- [PASSAGE TO READ]
The research has been published in the 'Science Advances Journal'.

Night-time eating appeared to cause a misalignment between the body's central and peripheral circadian "clocks" -- natural timekeepers that regulate physical, mental, and behavioral changes over a 24-hour cycle.

"These results indicate that meal timing was primarily responsible for the reported effects on glucose tolerance and beta-cell function, possibly due to the misalignment of central and peripheral 'clocks' throughout the body," said co-corresponding author Frank A.J.L. Scheer, PhD, MSc, of the Department of Medicine and the director of the Medical Chronobiology Program in the Division of Sleep and Circadian Disorders at the Brigham.

"While the central circadian 'clock' was still on Boston time, the endogenous circadian glucose rhythms suggest that some peripheral 'clocks,' as perhaps those in the liver, had dramatically shifted to a time zone in Asia," Scheer added.

Glucose intolerance led to high glucose levels and often preceded type 2 diabetes mellitus (T2DM), a condition in which the body is less able to absorb sugar from the bloodstream into its tissues. T2DM is prevalent among night shift workers who typically sleep during the daytime and eat during the nighttime. Previous laboratory studies showed increased levels of blood glucose in both non-shift workers and shift workers who underwent simulated night work, said co-corresponding author Sarah L. Chellappa, MD, PhD, formerly of the Medical Chronobiology Program and now of the Department of Nuclear Medicine at the University of Cologne in Germany. They added that shift workers, while frequently exposed to mistimed meals, are not necessarily "immune" to their adverse effects.

This study, a randomized controlled trial, involved 19 healthy young participants who underwent a 14-day controlled laboratory protocol. During the study, participants stayed awake for 32 hours in a highly controlled, dimly lit environment, where they kept constant body posture, consumed identical snacks every hour, and had no time cues -- conditions that are part of a constant routine protocol. After that, the participants underwent simulated night work and followed one of two eating schedules: one group ate during the night-time to simulate a schedule typical among night-shift workers, while the other group ate during the daytime, thus aligning their meal schedule to the 24-hour cycle of the central circadian "clock." Subsequently, participants followed a second, 40-hour constant routine protocol to assess the after-effects of the meal schedules on their endogenous circadian rhythms.

According to the research, participants who ate during the night-time showed increased blood glucose levels, while those who ate only during the daytime showed no significant changes. In addition, night-time eating decreased pancreatic beta-cell function compared to no observable changes in those eating only during the daytime. Beta cells produce insulin, a hormone that escorts glucose into body tissues. Furthermore, night-time eating caused a misalignment between the central circadian "clock," estimated from the endogenous circadian rhythm in core body temperature, and the endogenous circadian glucose rhythms. In stark contrast, these rhythms remained aligned when participants ate meals only during the daytime despite their mistimed sleep.

"Of the participants studied, those with the biggest disruption of their circadian system -- here quantified as the misalignment between their central circadian 'clock' and their endogenous circadian glucose rhythms -- showed the largest impairment of glucose tolerance," said Scheer.

The study's take-home message indicated that daytime eating, despite mistimed sleep, maintained internal circadian alignment and prevented glucose intolerance. The authors noted that more research needs to be conducted to find practical interventions to implement daytime eating in real-life shift workers.

- [TASK 1] Reproduce word for word the part of the passage on night-time eating that runs from "Night-time eating appeared" down to "a 24-hour cycle.".
- [TASK 2]
Answer these questions from the passage on night-time eating:
(a) How many participants took part in the randomized controlled trial?
(b) How many hours did the second constant routine protocol last?
(c) Where does Sarah L. Chellappa now work?

- [INFORMATION SHOWN]
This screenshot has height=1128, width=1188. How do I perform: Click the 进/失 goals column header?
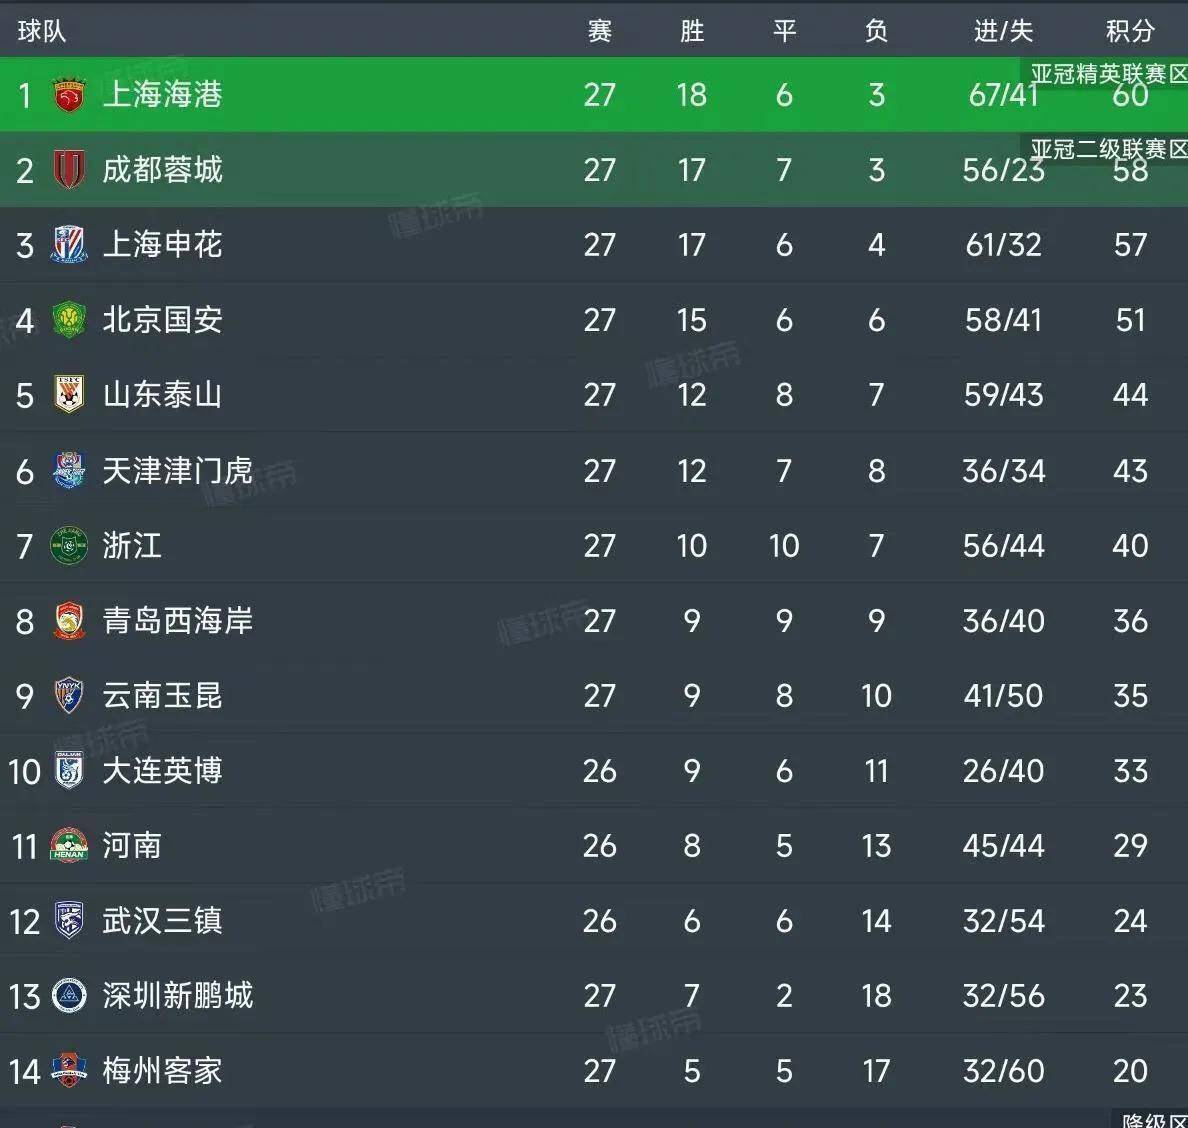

--

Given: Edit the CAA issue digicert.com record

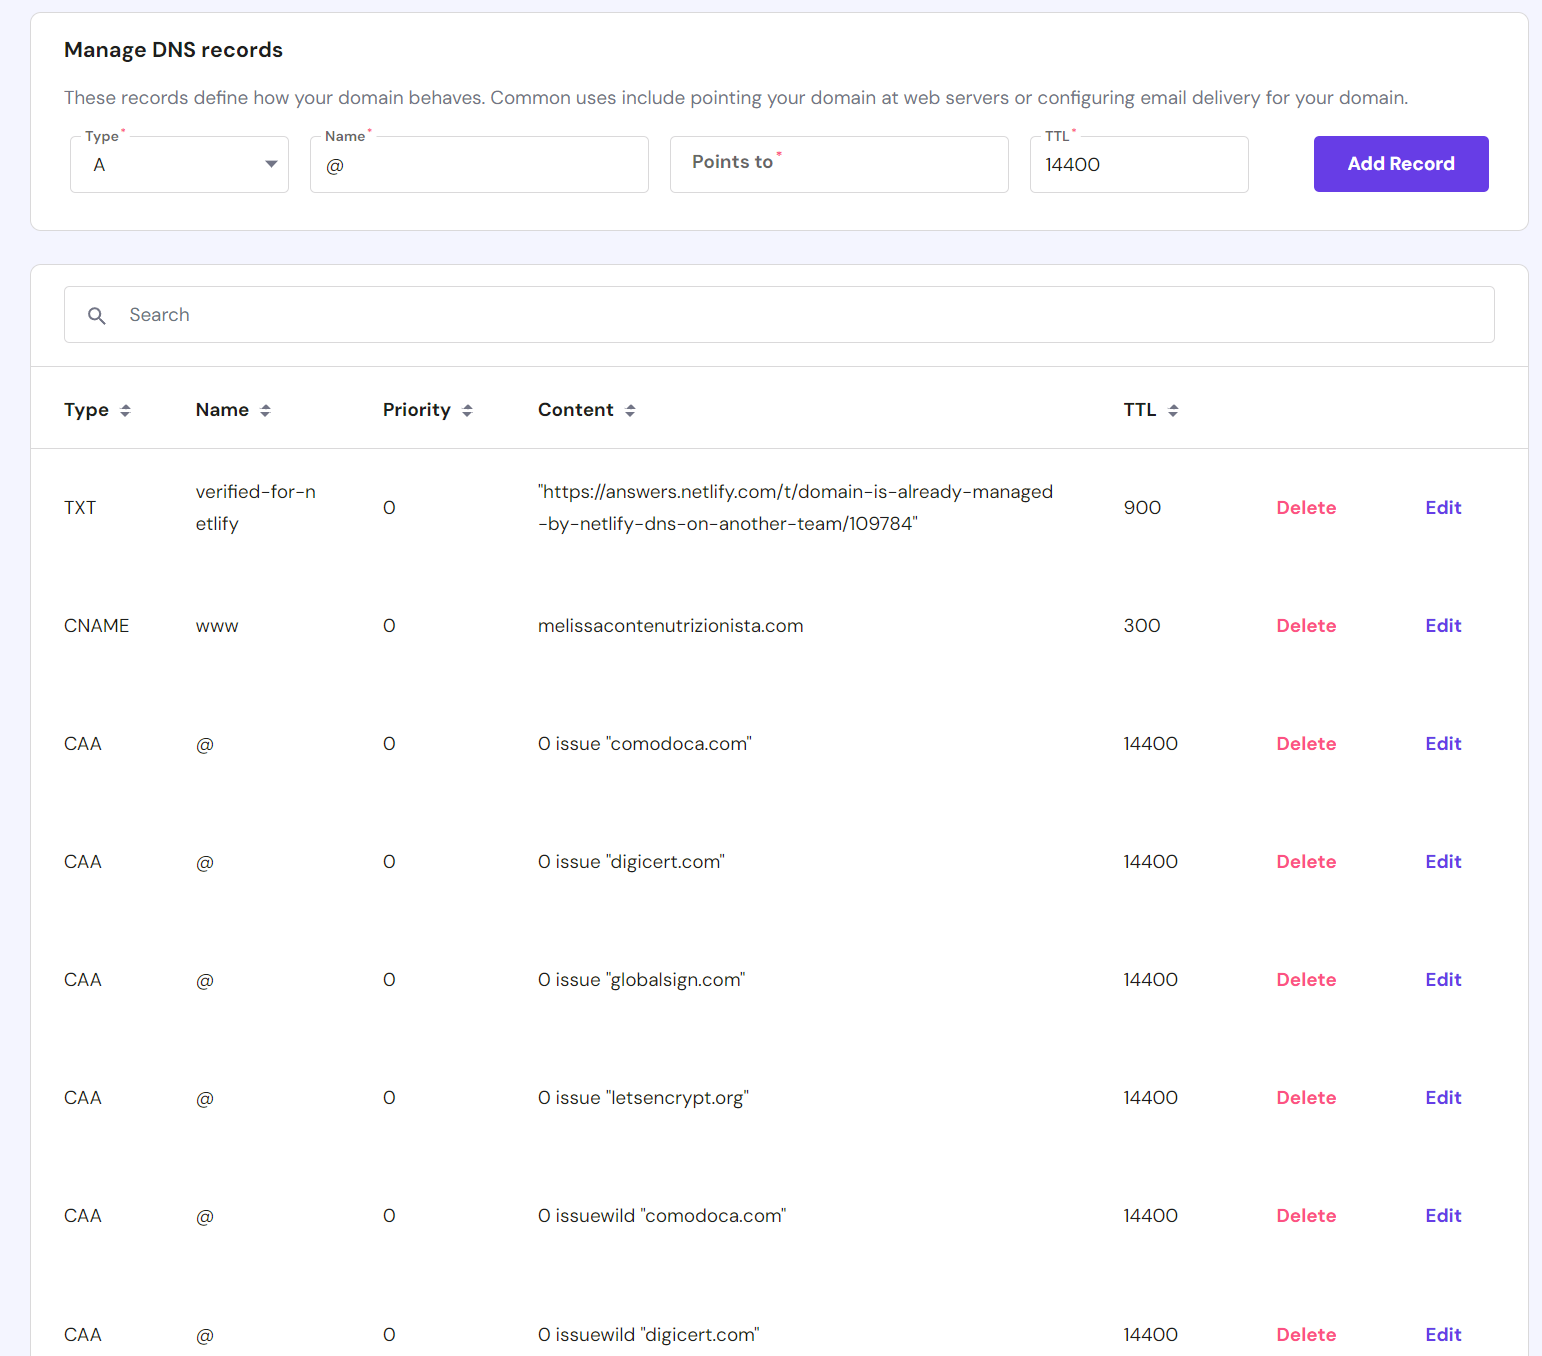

* * *

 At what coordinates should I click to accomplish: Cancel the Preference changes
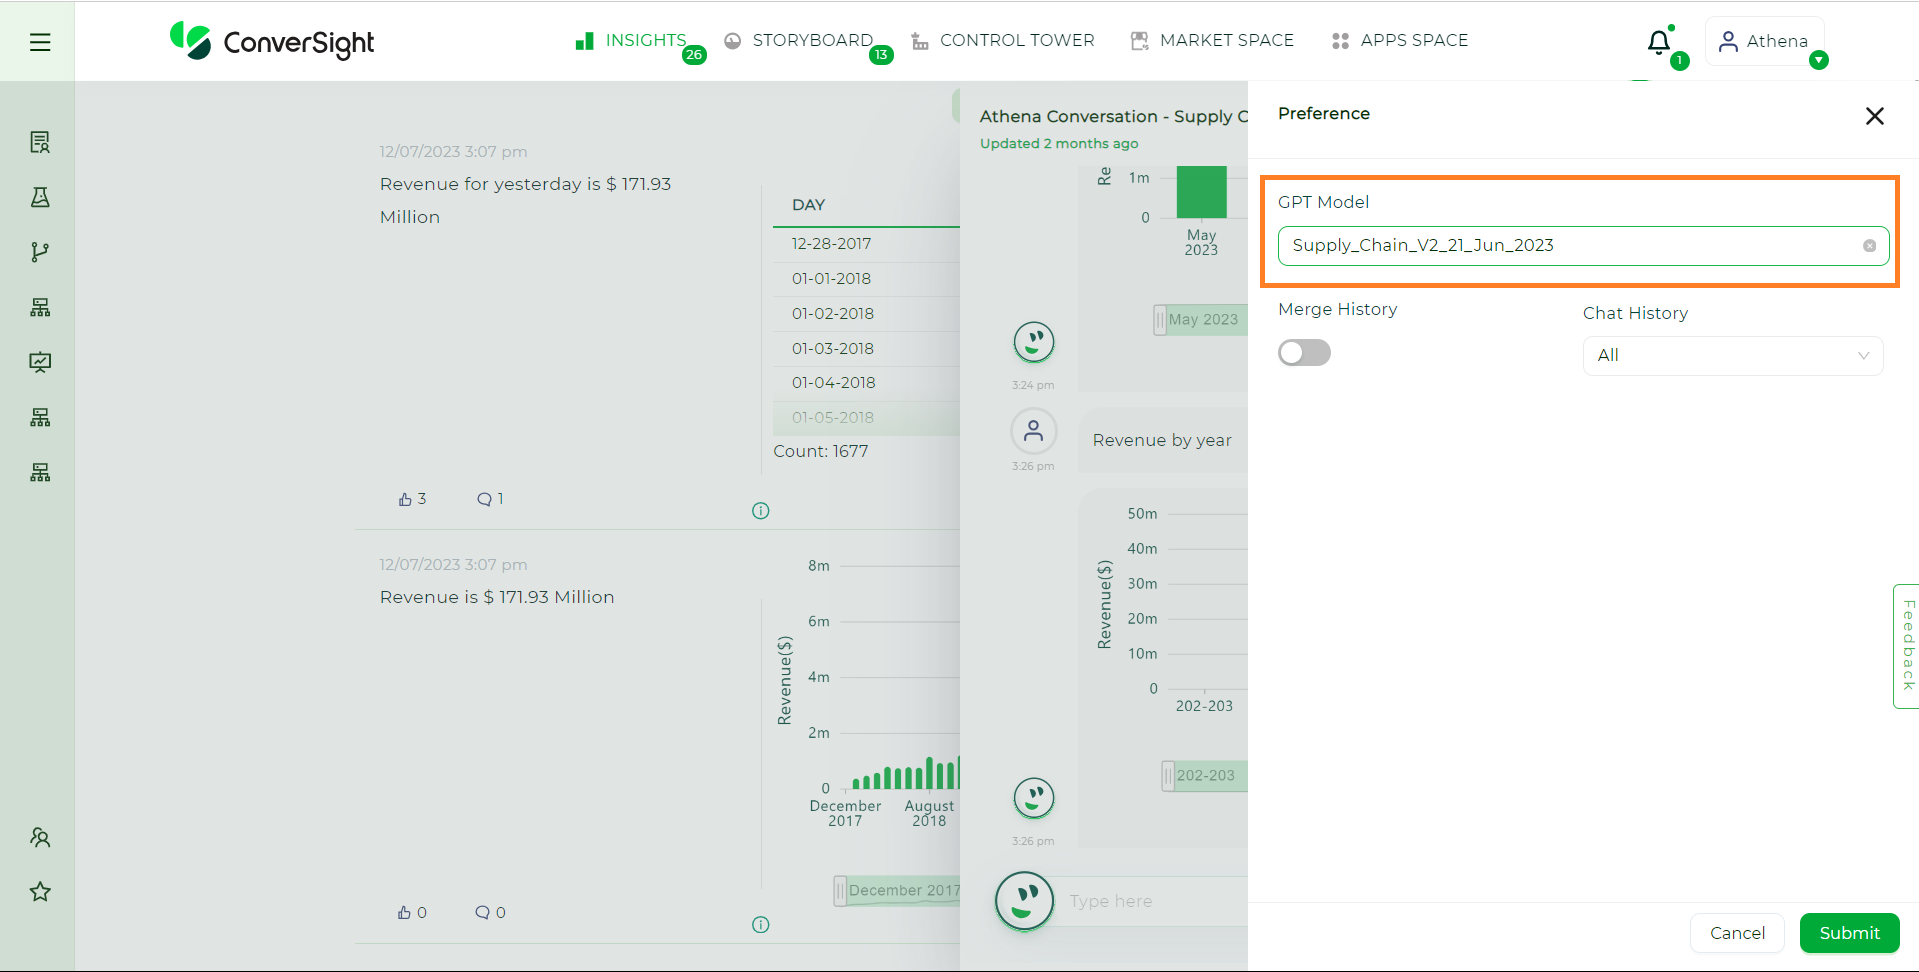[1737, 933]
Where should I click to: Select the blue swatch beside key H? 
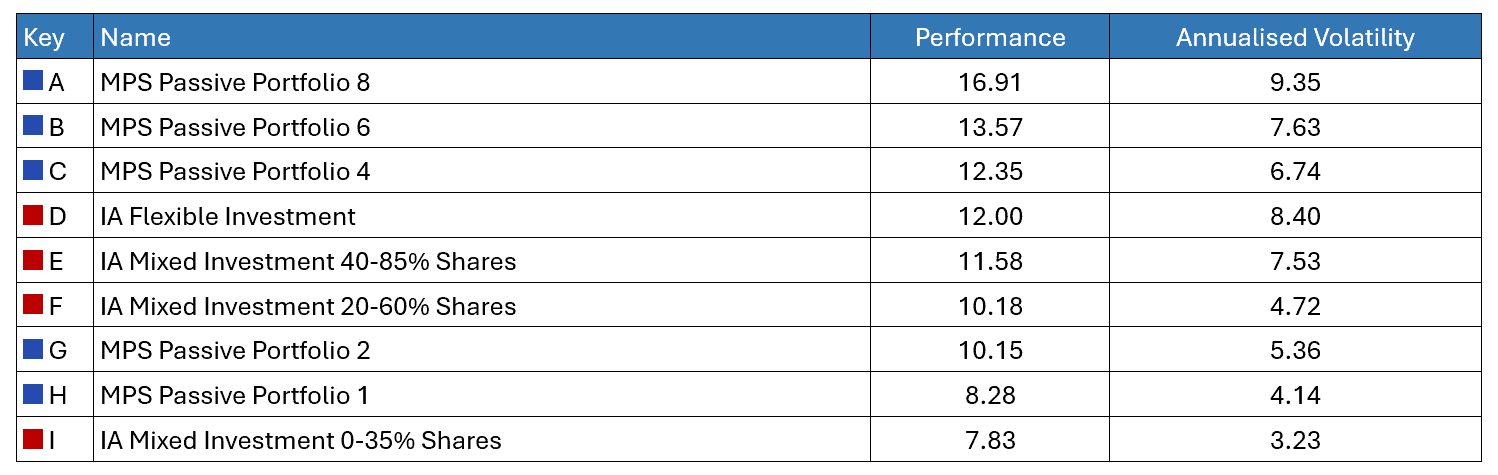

- [SOLUTION 1]
Night-time eating appeared to cause a misalignment between the body's central and peripheral circadian "clocks" -- natural timekeepers that regulate physical, mental, and behavioral changes over a 24-hour cycle.

- [SOLUTION 2]
(a) 19 healthy young participants.
(b) 40 hours.
(c) At the Department of Nuclear Medicine at the University of Cologne in Germany.